JANUARY 4, 2019 10:26 PM

“I don’t think he’s capable . . . He knows very little about the legislative process, hasn’t learned anything, hasn’t surrounded himself with people that can get it done, hasn’t done all the things you need to do, so it’s mostly his fault that he hasn’t achieved those things.”

“They’re about to have a country where no Republican will ever be elected president again. Trump will just have been a joke presidency who scammed the American people, amused the populists for a while, but he’ll have no legacy whatsoever.”

These two quotes strike us as fairly accurate assessments of Donald Trump’s presidency. Who are they from? Nancy Pelosi? Alexandria Ocasio-Cortez? Jeff Flake?

Umm, no.

The first is from Tucker Carlson. The second is from Ann Coulter.

Even the president’s most stalwart supporters understand that this administration has been a failure, wrapped in a joke, written by a con man.

Lots of Republicans, even the ones who defend him publicly, have said these things quietly over the last two years. Now they are beginning to say them publicly. It’s a start.

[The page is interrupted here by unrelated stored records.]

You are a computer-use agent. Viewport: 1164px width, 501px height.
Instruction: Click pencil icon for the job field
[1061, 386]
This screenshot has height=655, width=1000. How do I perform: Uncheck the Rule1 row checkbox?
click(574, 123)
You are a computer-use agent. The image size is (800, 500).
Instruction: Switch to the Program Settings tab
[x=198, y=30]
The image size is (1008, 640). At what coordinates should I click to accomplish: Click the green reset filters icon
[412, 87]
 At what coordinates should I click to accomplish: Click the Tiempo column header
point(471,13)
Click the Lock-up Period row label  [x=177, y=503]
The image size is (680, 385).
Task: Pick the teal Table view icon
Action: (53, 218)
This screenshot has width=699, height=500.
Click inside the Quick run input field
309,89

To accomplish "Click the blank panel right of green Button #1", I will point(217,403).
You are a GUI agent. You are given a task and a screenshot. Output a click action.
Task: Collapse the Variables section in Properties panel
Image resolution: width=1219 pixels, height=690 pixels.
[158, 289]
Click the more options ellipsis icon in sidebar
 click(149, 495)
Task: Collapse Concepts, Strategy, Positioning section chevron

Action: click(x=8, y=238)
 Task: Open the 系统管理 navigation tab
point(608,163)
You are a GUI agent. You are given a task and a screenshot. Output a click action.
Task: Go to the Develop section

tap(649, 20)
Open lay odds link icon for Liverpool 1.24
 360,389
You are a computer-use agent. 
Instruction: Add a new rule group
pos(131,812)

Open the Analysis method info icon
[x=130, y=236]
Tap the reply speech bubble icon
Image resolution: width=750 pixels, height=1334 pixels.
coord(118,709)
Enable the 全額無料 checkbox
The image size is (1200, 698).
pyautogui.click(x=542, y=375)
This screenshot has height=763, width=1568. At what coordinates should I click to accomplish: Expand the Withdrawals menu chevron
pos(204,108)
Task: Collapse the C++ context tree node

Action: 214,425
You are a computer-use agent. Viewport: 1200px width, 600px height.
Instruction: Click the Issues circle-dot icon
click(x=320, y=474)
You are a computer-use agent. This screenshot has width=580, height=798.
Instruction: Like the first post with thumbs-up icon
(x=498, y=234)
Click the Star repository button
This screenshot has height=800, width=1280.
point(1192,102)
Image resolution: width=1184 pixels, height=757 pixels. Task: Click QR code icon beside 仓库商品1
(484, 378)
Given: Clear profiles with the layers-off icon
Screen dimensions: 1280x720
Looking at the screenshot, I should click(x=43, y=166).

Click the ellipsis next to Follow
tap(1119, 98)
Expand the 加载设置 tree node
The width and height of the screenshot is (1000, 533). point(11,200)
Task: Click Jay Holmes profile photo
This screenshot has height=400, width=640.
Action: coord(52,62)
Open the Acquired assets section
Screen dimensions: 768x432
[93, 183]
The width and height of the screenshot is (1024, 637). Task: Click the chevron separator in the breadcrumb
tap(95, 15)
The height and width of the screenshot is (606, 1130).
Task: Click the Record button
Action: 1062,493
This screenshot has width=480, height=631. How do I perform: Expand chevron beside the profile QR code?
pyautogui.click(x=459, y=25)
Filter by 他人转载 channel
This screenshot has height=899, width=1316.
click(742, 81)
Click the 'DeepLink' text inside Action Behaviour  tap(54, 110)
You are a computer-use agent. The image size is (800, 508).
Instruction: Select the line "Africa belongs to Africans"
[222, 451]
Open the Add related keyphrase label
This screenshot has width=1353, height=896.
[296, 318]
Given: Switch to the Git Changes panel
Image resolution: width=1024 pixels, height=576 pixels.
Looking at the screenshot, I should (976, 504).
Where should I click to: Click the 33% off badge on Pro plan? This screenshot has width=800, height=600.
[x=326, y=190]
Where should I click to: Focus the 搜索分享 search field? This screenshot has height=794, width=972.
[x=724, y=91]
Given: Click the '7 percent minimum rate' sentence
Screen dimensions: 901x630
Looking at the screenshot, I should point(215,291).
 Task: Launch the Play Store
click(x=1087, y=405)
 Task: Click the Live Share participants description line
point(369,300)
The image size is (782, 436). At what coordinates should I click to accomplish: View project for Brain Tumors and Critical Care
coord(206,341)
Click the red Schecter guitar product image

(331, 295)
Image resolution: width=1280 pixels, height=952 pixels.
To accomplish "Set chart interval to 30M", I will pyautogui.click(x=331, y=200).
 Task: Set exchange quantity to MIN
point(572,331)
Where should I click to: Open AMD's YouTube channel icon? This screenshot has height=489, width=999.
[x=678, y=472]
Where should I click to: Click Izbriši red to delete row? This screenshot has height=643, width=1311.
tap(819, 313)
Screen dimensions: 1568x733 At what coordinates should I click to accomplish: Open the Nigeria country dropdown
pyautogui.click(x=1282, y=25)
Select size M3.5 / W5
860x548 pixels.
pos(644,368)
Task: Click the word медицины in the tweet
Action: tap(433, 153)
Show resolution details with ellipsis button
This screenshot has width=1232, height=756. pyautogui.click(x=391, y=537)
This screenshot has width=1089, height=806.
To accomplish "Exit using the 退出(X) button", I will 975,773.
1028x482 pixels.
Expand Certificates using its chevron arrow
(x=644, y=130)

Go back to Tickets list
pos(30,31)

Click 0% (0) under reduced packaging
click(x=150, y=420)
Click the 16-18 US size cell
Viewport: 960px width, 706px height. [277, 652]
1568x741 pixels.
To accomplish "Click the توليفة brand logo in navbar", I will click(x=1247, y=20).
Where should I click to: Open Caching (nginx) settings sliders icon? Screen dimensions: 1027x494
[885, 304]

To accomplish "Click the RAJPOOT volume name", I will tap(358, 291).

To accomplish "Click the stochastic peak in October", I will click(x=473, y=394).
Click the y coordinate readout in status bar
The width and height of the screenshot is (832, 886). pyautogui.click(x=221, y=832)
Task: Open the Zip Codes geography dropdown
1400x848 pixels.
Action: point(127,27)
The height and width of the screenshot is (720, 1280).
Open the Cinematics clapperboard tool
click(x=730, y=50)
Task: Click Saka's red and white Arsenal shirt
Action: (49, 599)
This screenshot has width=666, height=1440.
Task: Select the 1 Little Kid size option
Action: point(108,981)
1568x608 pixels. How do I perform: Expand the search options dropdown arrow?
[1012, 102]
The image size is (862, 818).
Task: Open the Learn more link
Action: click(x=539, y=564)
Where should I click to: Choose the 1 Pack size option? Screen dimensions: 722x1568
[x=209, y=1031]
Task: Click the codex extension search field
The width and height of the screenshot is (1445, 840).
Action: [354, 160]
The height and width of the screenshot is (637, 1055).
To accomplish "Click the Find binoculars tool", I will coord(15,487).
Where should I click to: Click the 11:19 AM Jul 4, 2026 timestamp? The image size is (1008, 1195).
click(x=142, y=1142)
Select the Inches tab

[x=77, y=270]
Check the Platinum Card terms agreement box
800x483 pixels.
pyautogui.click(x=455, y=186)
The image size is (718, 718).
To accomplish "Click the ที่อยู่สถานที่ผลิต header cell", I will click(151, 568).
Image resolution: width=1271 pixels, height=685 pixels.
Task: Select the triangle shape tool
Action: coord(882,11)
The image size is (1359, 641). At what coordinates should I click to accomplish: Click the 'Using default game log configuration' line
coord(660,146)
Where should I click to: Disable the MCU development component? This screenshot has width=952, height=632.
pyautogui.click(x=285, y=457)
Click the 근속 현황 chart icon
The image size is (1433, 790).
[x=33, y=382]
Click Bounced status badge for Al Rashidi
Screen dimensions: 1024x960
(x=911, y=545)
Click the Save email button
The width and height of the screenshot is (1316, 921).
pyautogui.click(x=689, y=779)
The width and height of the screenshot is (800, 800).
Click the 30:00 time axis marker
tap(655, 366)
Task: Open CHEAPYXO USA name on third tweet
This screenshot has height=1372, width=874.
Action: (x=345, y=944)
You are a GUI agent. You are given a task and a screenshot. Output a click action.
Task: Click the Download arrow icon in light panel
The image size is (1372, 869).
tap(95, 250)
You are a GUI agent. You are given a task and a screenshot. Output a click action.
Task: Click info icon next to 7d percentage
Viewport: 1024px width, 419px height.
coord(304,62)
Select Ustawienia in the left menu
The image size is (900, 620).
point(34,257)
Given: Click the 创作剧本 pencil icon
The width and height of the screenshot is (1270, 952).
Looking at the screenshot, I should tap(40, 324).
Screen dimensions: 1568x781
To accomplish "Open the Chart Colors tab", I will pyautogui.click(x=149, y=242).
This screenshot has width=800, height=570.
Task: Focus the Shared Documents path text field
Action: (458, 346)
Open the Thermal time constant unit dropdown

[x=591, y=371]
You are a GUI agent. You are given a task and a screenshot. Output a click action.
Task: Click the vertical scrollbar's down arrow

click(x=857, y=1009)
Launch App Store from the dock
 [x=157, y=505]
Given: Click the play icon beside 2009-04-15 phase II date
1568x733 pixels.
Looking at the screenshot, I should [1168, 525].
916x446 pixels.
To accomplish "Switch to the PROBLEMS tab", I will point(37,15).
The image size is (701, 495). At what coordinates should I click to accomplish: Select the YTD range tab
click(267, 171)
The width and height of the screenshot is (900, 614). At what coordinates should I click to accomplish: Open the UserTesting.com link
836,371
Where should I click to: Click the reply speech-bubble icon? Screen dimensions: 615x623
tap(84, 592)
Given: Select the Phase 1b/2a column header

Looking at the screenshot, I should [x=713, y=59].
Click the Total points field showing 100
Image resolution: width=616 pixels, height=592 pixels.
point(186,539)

But it’s not just the elites.

Trump has now been on the wrong end of two consecutive elections: He lost the popular vote in 2016 by 3 million votes. The GOP lost the midterm popular vote by a staggering 8.6 million votes. His polling average has been hovering around 40 percent for his entire presidency. Do you know who the real “Never Trumpers” are? They are the majority of American voters.

If the conservative movement cannot reckon with this fact, then it is spent as an intellectual force. As Andrew Ferguson recently wrote at Commentary:

What does it mean in the long term when the nation’s conservative party becomes stamped with a style of governing that consists of casual lies, exaggerations, childish and personal and public attacks on subordinates and political opponents, hush money to old lovers, disregard for simple propriety and good manners? What does it cost when the lies and the other trademarks of Trumpism are deployed in service of the traditional Republican principles of small government and individual liberty? Sooner or later, those ideals must lose their appeal in the minds of the voting public, owing to their association with a leader two-thirds of them cannot abide. How long before the Trumpian means discredit the conservative ends?

The question isn’t really whether or not Trump will win re-election. The grifters will tell you that if Trump loses in 2020 it will be an enormous loss for conservatism. This is false. Gerald Ford’s defeat rejuvenated conservatism. (John Kerry’s defeat did the same for liberalism.)

The question is, pace Ann Coulter, whether or not there will be a viable conservatism left after Trump and his supplicants are through maiming it.